My main criteria is to have more than 5 years of experience. The woman I got Aly from has over 10 years of experience in breeding. The more experience, the more they've seen and can handle. That's usually the first thing I search for. If it's not listed on the website, I would turn away.

The other section I look for are supplies. I have seen breeders mark up products 100-500% that you can find at Petsmart. I understand some markup, but that much just makes me shake my head.

If they offer supplies that are known as being bad (hedgehog food, wire wheels, pine shavings, etc) then turn around. That's probably what they're using as supplies as well.


----------



## alexvdl (Dec 19, 2012)

Sparkman, I agree with all of what you said. If we're in the area, we will definitely get our next hedgehog from Christie. We watched the news article she did, and we were very impressed with her poise and the way she handled questions, and a lot of what she was saying meshed with things that were being said in the research I've done. She was also very willing to work with us on pickup times. Great experience over all, and of course, Reginald has been nothing but amazing for Maggie.


----------



## moxieberry (Nov 30, 2011)

They should definitely be someone you can email or call up and chat hedgies with. :lol: Someone who is willing and able to answer all your questions, especially as a new owner, is very important.


----------



## DefyingGravity (Mar 4, 2013)

Thanks so much for the info, guys! Those are all great things for me to consider! I live in MN if anyone has any breeder recommendations. The tip about supplies is really good, I found a great breeder, but they are selling cage setups with too small bins. Everything else about them I liked, but it made me not want to buy from them.

How about breeders that will not let you see pedigrees unless you're a USDA breeder? I understand the reasoning, but it makes me uneasy not being able to see a good lineage free of inbreeding. How about a breeder that won't give you a final price until the baby is born?

Thanks so much again, I just want to make sure I'm not being overly picky haha!


----------



## pickles17 (Feb 18, 2012)

Some ways I knew I had a good breeder when I was adopting Bea:
1. She sold CSBW's
2. She provided me with information about the lines my hedgehog came from
3. She breeds her females at the right ages and the right amount of times per year
4. She had me fill out an application to ensure I would be a good owner
5. She has a lot of experience (except I can remember how much right now)

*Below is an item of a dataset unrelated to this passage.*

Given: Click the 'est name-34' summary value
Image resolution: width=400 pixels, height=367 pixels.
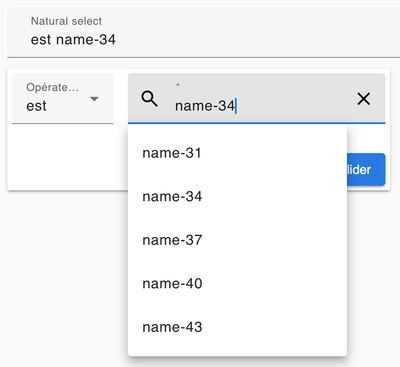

and that's all I can remember now. She was also very forth coming with information and we spent a lot of time chatting and sharing pictures.
When I picked up my hedgehog too she was healthy and she hasn't had a single health problem since I've had her (Dec 2011). Knock on wood! She was also incredibly well socialized when I got her. 

Good luck!


----------



## Nancy (Aug 22, 2008)

In the past there have been some unscrupulous people who have taken other breeders pedigrees to use on their hedgehogs that had no lineage. This is why many breeders do not hand out lineages except to well known breeders. It's also why many breeders selling babies as pets give only parents, even though there is a much longer lineage. To the average pet owner, seeing a lineage is not really going to show much other than inbreeding. Of course with the lineage, the owner could check with the registry to see if the line is clear of WHS. 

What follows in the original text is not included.